I was looking at the paper from Baidu research about improving distance metric learning with angular loss (http://research.baidu.com/Public/uploads/5acc20706a719.pdf).

I have experiences with simple triplet network but I have big problems to move from triplet to simple triplet+angular loss.

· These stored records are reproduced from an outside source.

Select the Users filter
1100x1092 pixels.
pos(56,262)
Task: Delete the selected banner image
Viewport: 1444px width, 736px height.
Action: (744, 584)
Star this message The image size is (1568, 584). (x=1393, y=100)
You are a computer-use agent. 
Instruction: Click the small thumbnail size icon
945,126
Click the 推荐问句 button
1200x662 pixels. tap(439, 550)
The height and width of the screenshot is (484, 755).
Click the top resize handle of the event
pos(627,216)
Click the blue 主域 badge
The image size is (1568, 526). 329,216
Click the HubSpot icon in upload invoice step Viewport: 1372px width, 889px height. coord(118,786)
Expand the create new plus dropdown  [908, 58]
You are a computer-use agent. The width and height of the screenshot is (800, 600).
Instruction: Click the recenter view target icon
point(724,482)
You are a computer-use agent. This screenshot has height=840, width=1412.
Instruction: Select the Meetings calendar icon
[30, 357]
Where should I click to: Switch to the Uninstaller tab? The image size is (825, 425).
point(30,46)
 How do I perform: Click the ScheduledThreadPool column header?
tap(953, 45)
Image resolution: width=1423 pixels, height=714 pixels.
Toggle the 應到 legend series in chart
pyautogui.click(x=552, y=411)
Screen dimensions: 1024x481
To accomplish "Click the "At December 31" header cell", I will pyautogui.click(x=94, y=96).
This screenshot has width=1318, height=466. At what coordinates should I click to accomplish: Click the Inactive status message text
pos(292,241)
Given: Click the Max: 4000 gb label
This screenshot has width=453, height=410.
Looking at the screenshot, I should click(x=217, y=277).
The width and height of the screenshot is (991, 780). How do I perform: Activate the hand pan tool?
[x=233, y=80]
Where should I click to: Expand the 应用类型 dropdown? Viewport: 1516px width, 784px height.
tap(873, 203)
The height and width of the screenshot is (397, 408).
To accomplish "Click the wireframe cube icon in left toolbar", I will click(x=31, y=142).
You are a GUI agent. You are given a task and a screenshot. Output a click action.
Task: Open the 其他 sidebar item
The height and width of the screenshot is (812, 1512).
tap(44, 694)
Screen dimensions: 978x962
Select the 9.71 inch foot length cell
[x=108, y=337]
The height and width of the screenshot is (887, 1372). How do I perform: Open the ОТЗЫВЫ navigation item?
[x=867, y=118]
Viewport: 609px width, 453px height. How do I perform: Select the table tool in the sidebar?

I implemented triplet loss function in Tensorflow which works great:

```
def triplet_loss(self, anchor, out_a, out_b, squared):
"""
FaceNet: A Unified Embedding for Face Recognition and Clustering
<https://arxiv.org/abs/1503.03832>
"""
with tf.name_scope("triplet-loss"):
distance_pos = self.euclidean_distance(anchor, out_a, squared=squared)
distance_neg = self.euclidean_distance(anchor, out_b, squared=squared)
triplet_loss = tf.maximum(0.0, self.margin + distance_pos - distance_neg)
total_loss = tf.reduce_mean(triplet_loss)
return distance_pos, distance_neg, triplet_loss, total_loss
def euclidean_distance(self, a, b, squared=False):
eps = 1e-12
with tf.name_scope("euclidean-distance"):
if squared:
return tf.reduce_sum(tf.square(tf.subtract(a,b)), 1)
return tf.sqrt(tf.reduce_sum(tf.square(tf.subtract(a, b)), 1)+eps)
```

However, I tried to change it to angular loss but the optimization is much slower then simple triplet loss. Here is the code for angular loss in Tensorflow:

```
def angular_loss(self, anchor, out_a, out_b, in_degree, squared, alpha=45):
"""
Deep Metric Learning with Angular Loss
<https://arxiv.org/pdf/1708.01682.pdf>
"""
with tf.name_scope("angular-loss"):
if not in_degree:
alpha = self.deg2rad(alpha)
out_c = tf.div(tf.add(anchor, out_a), 2.0)
distance_pos = self.euclidean_distance(anchor, out_a, squared=squared)
distance_bc = self.euclidean_distance(out_b, out_c, squared=squared)
tan_dist = 4.0 * (tf.tan(alpha) ** 2) * distance_bc
loss = tf.maximum(distance_pos - tan_dist, 0.0)
total_loss = tf.reduce_mean(loss)
return distance_pos, distance_bc, loss, total_loss
```

For embeddings I used last fully connected layer(4096 dim) of pretrained VGG Network. I tried to play with different optimizers, learning rates but in the end the model is much worse than simple triplet loss. Do you have any experiences here with angular/triplet networks? Is my implementation right according to the paper?

Thank you